TASKS AND EXERCISES
1. Answer each question from the Ossian Sweet biography below, one answer per line, marked (a), (b) and (c).
(a) In what city was Sweet born?
(b) Which defendant did the prosecutor choose to try first after the defendants were severed?
(c) Which attorney did the NAACP hire first to represent the clients?
2. List every person mentioned by name in the Ossian Sweet biography below.

SELECTED EXTRACT
- Born: October 30, 1895 Orlando, Florida, U.S.
- Died: March 20, 1960 (aged 64) Detroit, Michigan, U.S.
- Education: Wilberforce University (B.Sc.); Howard University;
- Scientific career
- Fields: Internal medicine
- Workplaces: Dunbar Hospital

= Ossian Sweet =

American physician (1895–1960)

Ossian Haven Sweet (/ˈɒʃən/ OSH-ən; October 30, 1895 – March 20, 1960) was an African-American physician in Detroit, Michigan. He is known for being acquitted of murder in 1925 after he and his friends used armed self-defense against a hostile white mob protesting after Sweet moved into their neighborhood.

Born in Florida to a farming family, Sweet went to Wilberforce University for preparatory work and his undergraduate degree. He earned his medical degree from Howard University, also a historically black university. After moving into a white neighborhood, the Sweets had stones thrown at their house, breaking windows. Shots were fired, and one white man was killed and another wounded. Sweet, his wife, and nine associates at the house (including two brothers) were all arrested and charged with murder.

At the first trial, the jury could not agree on verdicts for several defendants. The judge declared a mistrial. The court accepted the defense motion to sever the defendants, and the prosecutor decided to first try Henry Sweet, Ossian's youngest brother. After the all-white jury acquitted Henry Sweet, the prosecutor declined to prosecute the rest of the defendants and dismissed the charges against them. Collectively these were known as the Sweet Trials. The National Association for the Advancement of Colored People (NAACP) provided assistance for the defense of Sweet and his co-defendants, first hiring Charles H. Mahoney to represent the clients, then hiring the noted attorney Clarence Darrow which brought more national attention and media to the trial.

Stored records
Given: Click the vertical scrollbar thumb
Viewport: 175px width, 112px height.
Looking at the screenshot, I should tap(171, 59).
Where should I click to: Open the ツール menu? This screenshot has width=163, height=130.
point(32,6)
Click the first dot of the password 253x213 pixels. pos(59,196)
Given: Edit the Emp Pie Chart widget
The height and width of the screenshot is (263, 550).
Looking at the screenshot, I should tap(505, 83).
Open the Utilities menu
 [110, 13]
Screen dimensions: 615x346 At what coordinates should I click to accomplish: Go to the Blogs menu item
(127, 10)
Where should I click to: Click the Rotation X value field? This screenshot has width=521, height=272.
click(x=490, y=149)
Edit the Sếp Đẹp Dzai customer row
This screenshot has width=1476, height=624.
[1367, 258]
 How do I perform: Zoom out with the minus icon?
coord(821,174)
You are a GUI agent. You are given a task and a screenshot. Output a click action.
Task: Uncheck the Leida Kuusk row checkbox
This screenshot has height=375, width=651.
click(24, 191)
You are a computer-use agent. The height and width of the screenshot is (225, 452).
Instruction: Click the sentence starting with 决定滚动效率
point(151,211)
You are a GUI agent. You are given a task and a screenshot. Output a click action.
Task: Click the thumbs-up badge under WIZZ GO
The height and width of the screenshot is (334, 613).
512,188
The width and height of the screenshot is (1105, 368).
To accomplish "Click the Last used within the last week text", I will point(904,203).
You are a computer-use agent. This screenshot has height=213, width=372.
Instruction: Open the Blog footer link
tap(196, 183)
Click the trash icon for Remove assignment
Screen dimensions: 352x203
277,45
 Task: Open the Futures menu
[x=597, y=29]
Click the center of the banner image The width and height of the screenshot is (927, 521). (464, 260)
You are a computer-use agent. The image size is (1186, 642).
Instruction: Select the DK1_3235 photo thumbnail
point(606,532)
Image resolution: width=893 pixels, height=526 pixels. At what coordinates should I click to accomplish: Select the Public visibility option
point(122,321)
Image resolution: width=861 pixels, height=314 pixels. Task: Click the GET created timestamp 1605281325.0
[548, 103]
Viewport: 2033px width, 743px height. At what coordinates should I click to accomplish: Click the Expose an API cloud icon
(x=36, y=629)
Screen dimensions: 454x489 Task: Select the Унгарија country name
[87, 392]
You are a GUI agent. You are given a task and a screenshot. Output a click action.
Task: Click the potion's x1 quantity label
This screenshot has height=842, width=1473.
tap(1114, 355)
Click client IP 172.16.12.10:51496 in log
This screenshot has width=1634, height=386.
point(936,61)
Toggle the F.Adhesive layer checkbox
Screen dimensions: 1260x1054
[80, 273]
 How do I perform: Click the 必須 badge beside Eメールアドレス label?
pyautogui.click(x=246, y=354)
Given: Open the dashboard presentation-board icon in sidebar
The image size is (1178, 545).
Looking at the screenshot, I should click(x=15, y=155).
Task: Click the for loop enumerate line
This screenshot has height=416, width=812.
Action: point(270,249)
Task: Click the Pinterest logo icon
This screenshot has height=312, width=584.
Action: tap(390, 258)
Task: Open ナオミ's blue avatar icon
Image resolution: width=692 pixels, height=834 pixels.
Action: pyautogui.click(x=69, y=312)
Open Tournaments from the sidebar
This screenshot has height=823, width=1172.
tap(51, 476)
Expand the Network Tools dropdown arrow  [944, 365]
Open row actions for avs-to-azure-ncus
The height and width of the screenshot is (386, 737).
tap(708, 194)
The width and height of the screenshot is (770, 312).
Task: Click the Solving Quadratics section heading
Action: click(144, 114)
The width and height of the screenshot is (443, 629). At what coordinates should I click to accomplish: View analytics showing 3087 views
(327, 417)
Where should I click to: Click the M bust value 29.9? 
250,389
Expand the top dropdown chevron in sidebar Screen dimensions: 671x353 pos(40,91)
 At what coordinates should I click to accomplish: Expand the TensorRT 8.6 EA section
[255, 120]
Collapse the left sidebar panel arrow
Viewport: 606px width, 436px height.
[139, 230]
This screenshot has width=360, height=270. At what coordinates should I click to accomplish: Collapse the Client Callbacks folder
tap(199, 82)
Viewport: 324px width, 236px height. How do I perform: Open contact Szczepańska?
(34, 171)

SOLUTIONS IN ORDER
1.
(a) Orlando, Florida
(b) Henry Sweet, Ossian's youngest brother
(c) Charles H. Mahoney

2.
Ossian Haven Sweet
Henry Sweet
Charles H. Mahoney
Clarence Darrow